Alternatively, if you have the gcloud CLI installed:

# Create project and enable Sheets API
gcloud projects create bugit-app --name="BugIt"
gcloud config set project bugit-app
gcloud services enable sheets.googleapis.com

# Create service account and download key
gcloud iam service-accounts create bugit-sheets --display-name="BugIt Sheets"
gcloud iam service-accounts keys create core/network/src/main/res/raw/service_account.json \
  --iam-account=bugit-sheets@bugit-app.iam.gserviceaccount.com

4. Create and share a Google Sheet

  1. Go to Google Sheets and create a new blank spreadsheet
  2. Click Share (top-right corner)
  3. Add the service account email as Editor:
    bugit-sheets@<your-project-id>.iam.gserviceaccount.com
    
    The exact email is in your service_account.json under client_email.
  4. Copy the Spreadsheet ID from the URL:
    https://docs.google.com/spreadsheets/d/<SPREADSHEET_ID>/edit
    

5. Configure local.properties

Add your secrets to local.properties in the project root (this file is gitignored):

IMGBB_API_KEY=your_imgbb_api_key
SPREADSHEET_ID=your_google_spreadsheet_id

6. Place the service account JSON

Copy the downloaded service_account.json to:

core/network/src/main/res/raw/service_account.json

This file is gitignored.
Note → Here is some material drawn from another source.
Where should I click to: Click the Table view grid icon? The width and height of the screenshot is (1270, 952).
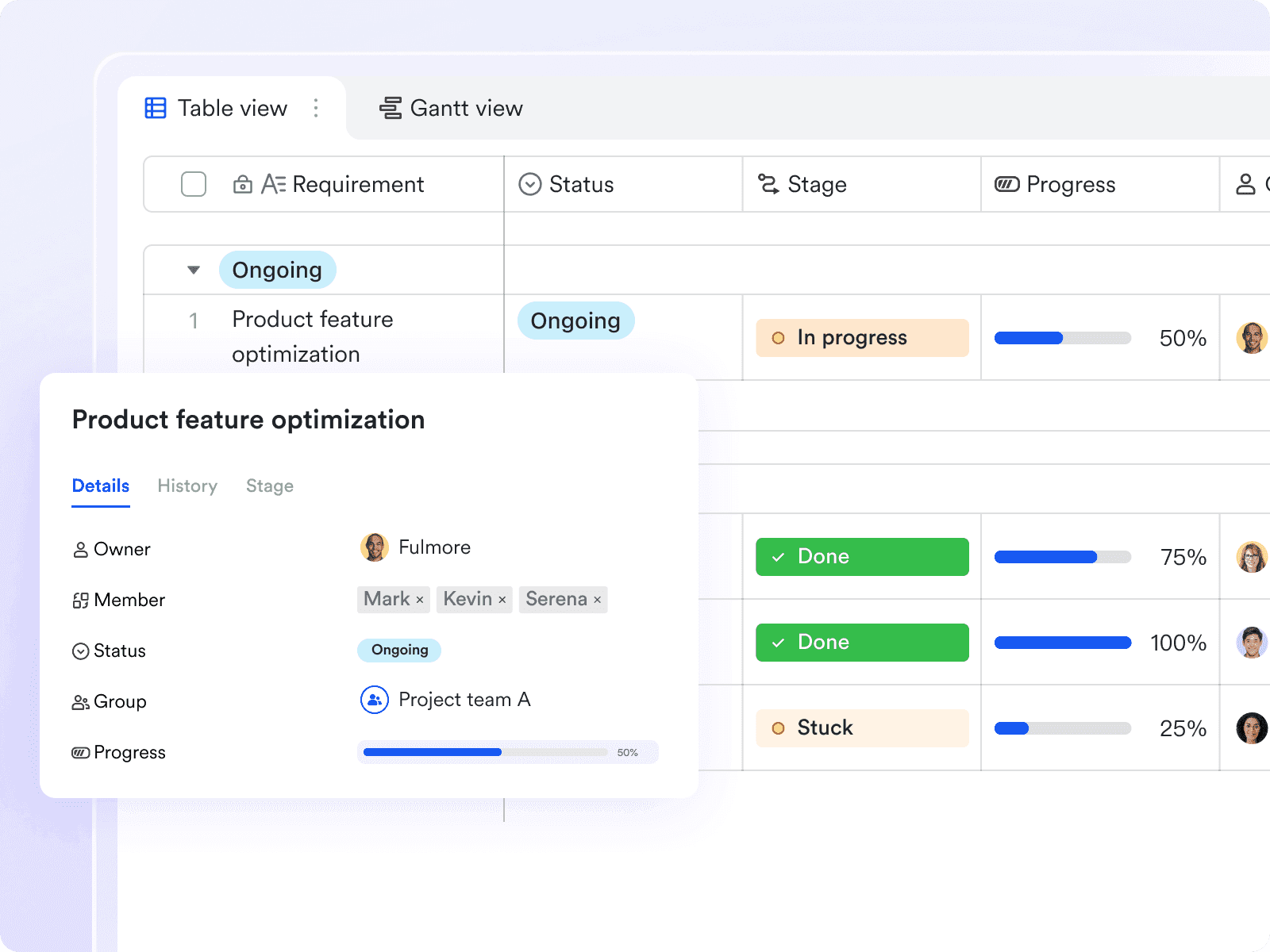(x=156, y=108)
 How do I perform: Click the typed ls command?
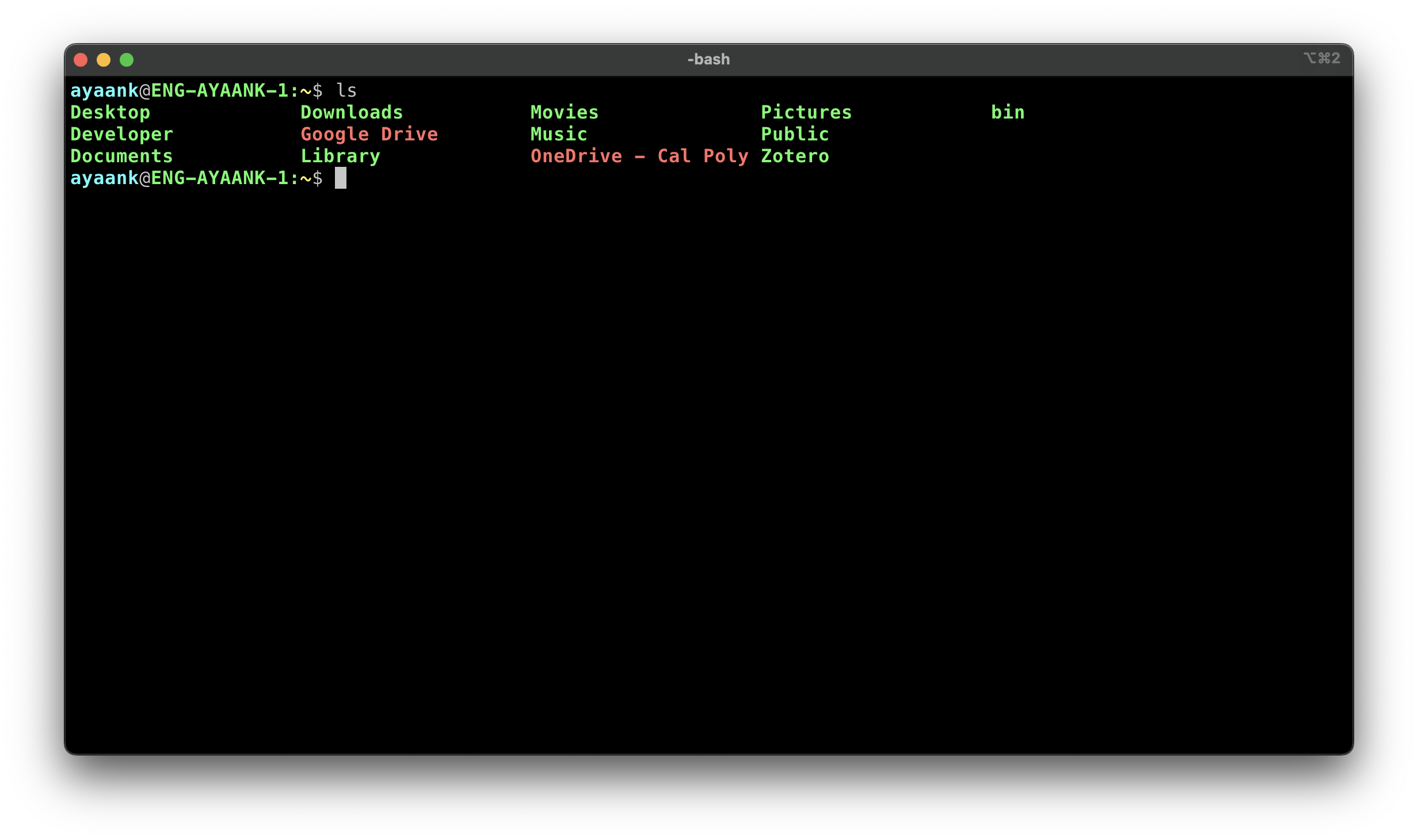pyautogui.click(x=346, y=90)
The app reads it at runtime via R.raw.service_account.

7. Build and run

./gradlew assembleDebug

Or open the project in Android Studio and run on a device/emulator (API 24+).

Design

Theme

Indigo-Teal professional palette with full dark mode support. Dynamic colors on Android 12+, custom fallback below.

Screens

Home — Command center with hero banner, quick actions, and recent reports list. Extended FAB collapses to icon-only on scroll.

Report — Focused form with horizontal image attachment strip, dynamically rendered fields, and a fixed bottom submit bar with animated state transitions (idle → loading → success → error).

Shared Components

The :core:ui module provides 13 reusable components: top app bar, text fields, text areas, dropdowns, priority selectors, chip inputs, image strips, thumbnails, image source sheet, loading buttons, empty states, and section headers. All follow Material 3 guidelines.